If patients in the placebo group start active, proven therapies (like SGLT2is), the placebo group's event rate may fall, making it easier to show non-inferiority but harder to show superiority. Reviewers must scrutinize the balance of rescue medications to ensure results are not biased toward the null.

Guideline Committee
Guideline Committee

ADA and KDIGO guidelines strongly recommend SGLT2 inhibitors and GLP-1 RAs for patients with T2DM and CKD or high CV risk.
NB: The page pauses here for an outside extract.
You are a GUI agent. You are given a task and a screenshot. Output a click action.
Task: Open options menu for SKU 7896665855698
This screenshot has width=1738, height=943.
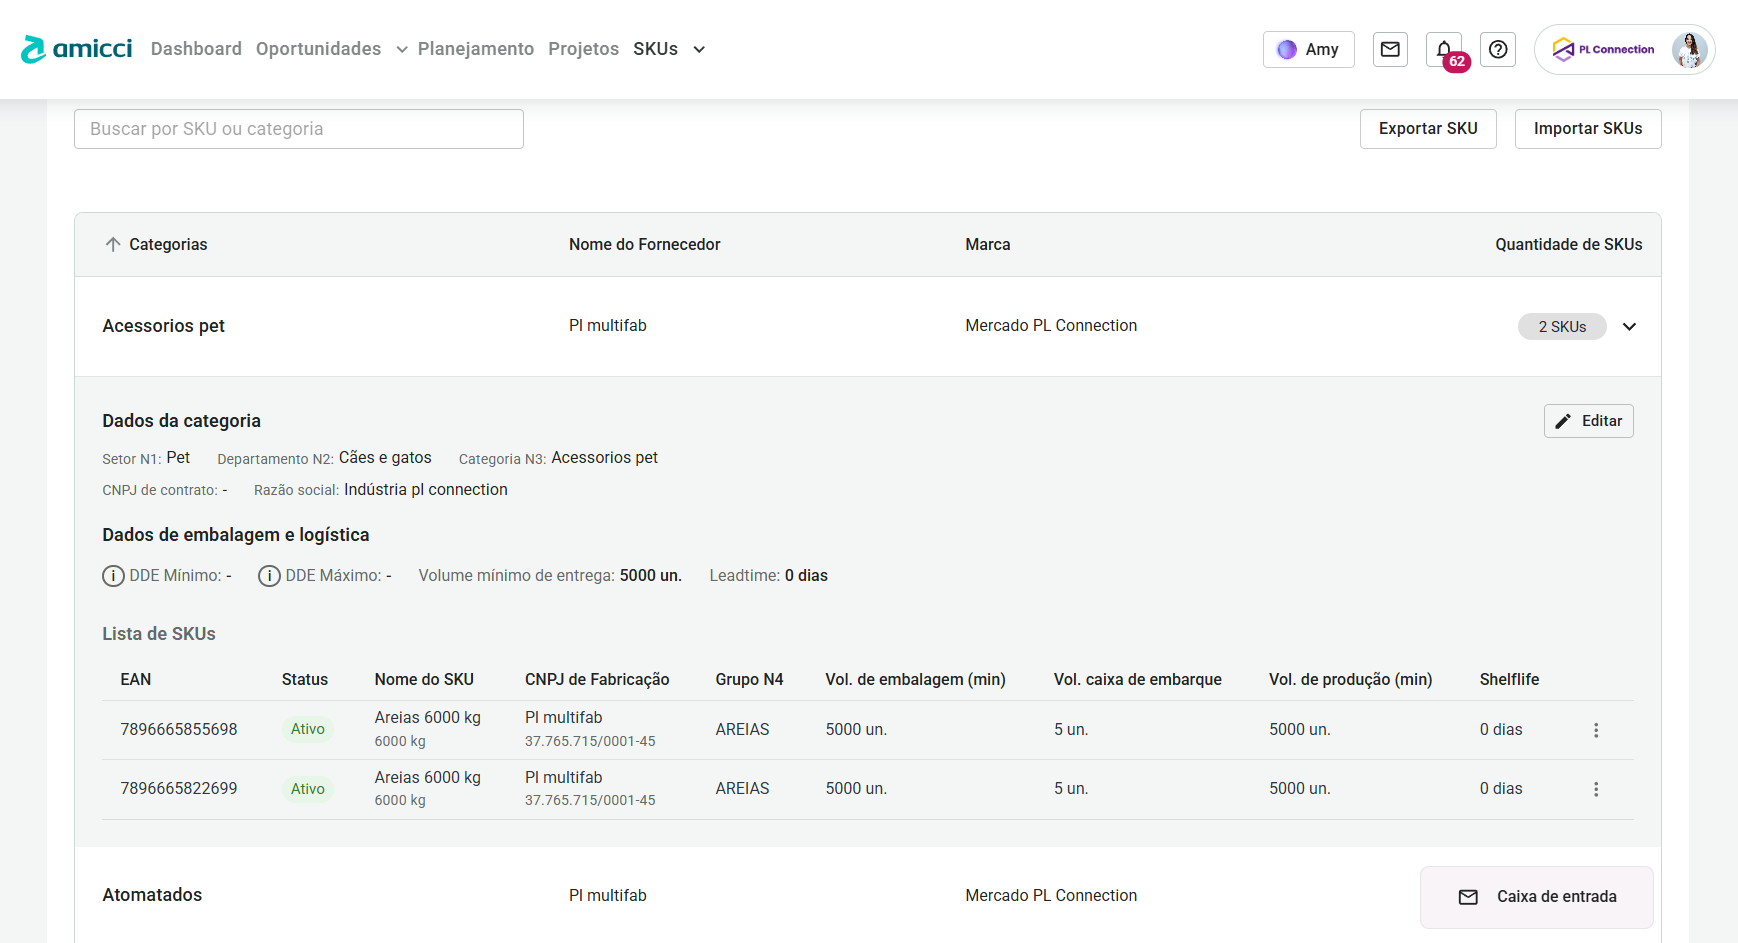coord(1596,730)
Based on CARMELINA's findings, what specific role should linagliptin be assigned in the treatment algorithm for patients with diabetic kidney disease?

Key Response

Linagliptin should be positioned as a safe, second- or third-line agent for glycemic control in patients with T2DM and CKD who have contraindications to SGLT2is and GLP-1 RAs, or who require additional A1c lowering, as it offers established cardiovascular and renal safety but lacks disease-modifying benefits.

Clinical Landscape

Noteworthy Related Trials

2013

SAVOR-TIMI 53

n = 16,492 · NEJM

Tested

Saxagliptin 5 mg daily

Population

T2DM patients with a history of or high risk for cardiovascular events

Comparator

Placebo

Endpoint

3-point MACE

Key result: Saxagliptin did not increase the rate of ischemic events but significantly increased the risk of hospitalization for heart failure.
2013

EXAMINE

n = 5,380 · NEJM

Tested

Alogliptin 25 mg daily

Population

T2DM patients with recent acute coronary syndrome

Comparator

Placebo

Endpoint

3-point MACE

Key result: Alogliptin showed noninferiority to placebo for major adverse cardiovascular events without significantly increasing the overall risk of heart failure.
2015

TECOS

n = 14,671 · NEJM

Tested

Sitagliptin 100 mg daily

Population

T2DM patients with established cardiovascular disease

Comparator

Placebo

Endpoint

4-point MACE

Key result: Sitagliptin was noninferior to placebo for the primary composite cardiovascular outcome and did not increase the risk of heart failure hospitalization.